Have faith. Be strong. Do good.
That’s the message of a tearful grandfather of his three-month-old granddaughter Chaya Zissel Braun, who was murdered in Wednesday’s terror attack on the light rail train in the French Hill neighborhood of Jerusalem.
Chaya was a “pure soul” who “didn’t do anything bad to anybody,” said her grandfather, Shimshon Halperin. He said her parents have accepted “with love” what he sees as God’s decree.
“We believe that from the whole wide world, from the land of Israel, from Jerusalem, she was chosen to be the public sacrifice,” he told a group of reporters on Thursday night in Jerusalem, alluding to sacrifices given in the ancient Holy Temple. “God gives; God takes away.”
Standing in a dim courtyard in a Haredi neighborhood of Jerusalem, outside the apartment where the family was sitting shiva, Halperin said that his daughter and her husband had wanted a baby for years. He explained that Chaya’s middle name, Zissel, comes from the Yiddish word for “sweet,” and hid eyes welled up with tears as he was describing how his daughter would rock Chaya.
“You can take for granted the way a grandfather feels for a granddaughter that has just been murdered,” he said. “You can see it.”
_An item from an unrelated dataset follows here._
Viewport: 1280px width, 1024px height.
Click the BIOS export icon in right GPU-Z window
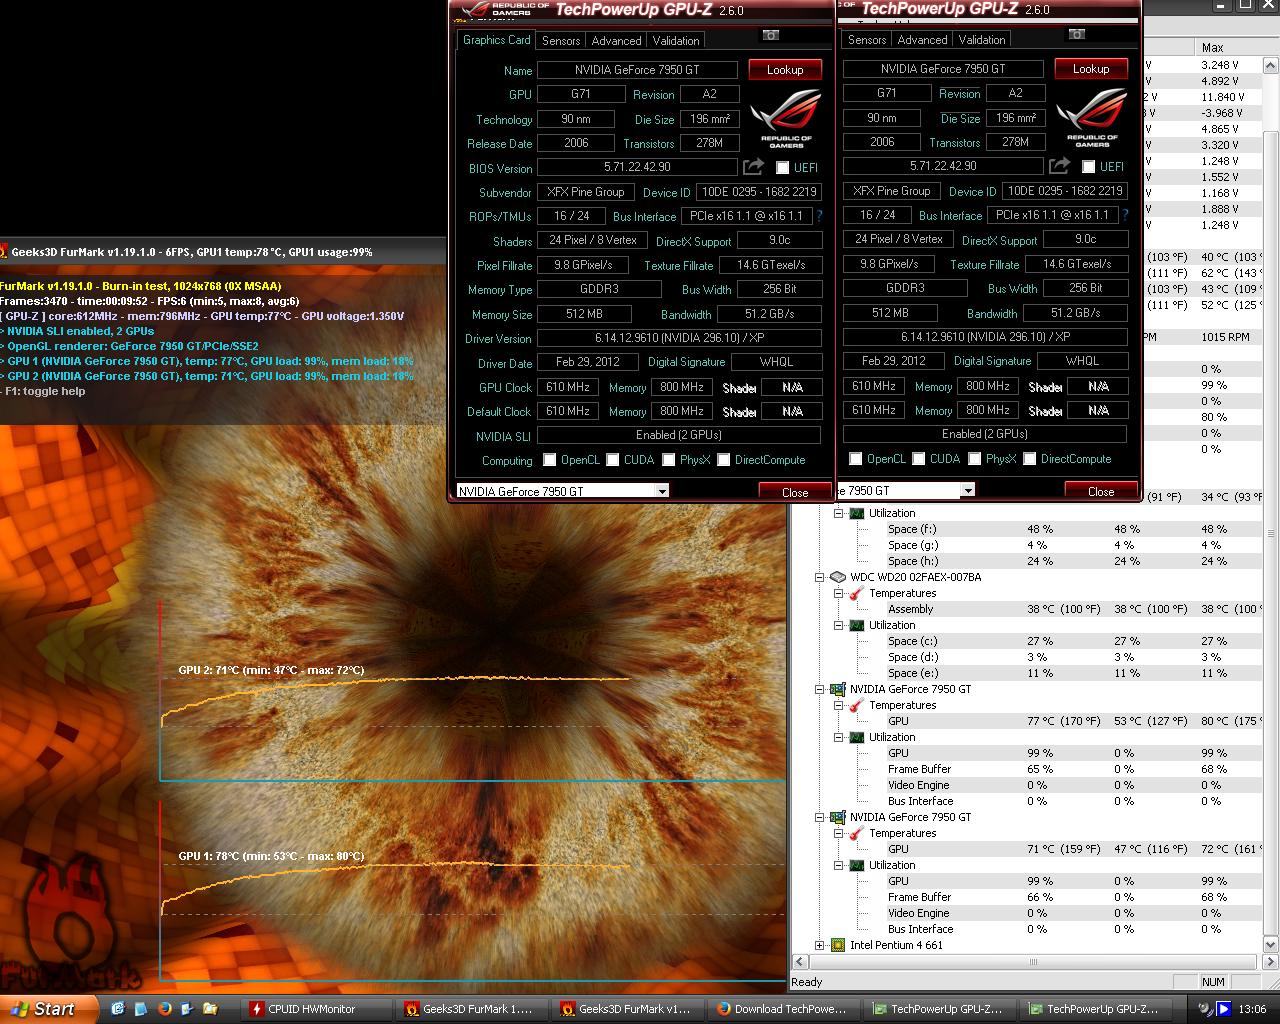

Chaya and her parents were returning from the baby’s first trip to the Western Wall when the car rammed into the crowd. Halperin said Chaya was flung in the air and landed on the pavement.
He thanked the soldiers, policemen and hospital employees who tried to save Chaya’s life.
For Halperin, Chaya’s death is a sign that Jews should rededicate themselves to Torah, good deeds and Jewish commandments. He said he hopes, in Chaya’s merit, that more Jews observe Shabbat and imbue their lives with more meaning.
“God is trying to wake us up,” he said. “To take [something] upon ourselves, to try to get better, to try to do a good deed, to behave to each other better.”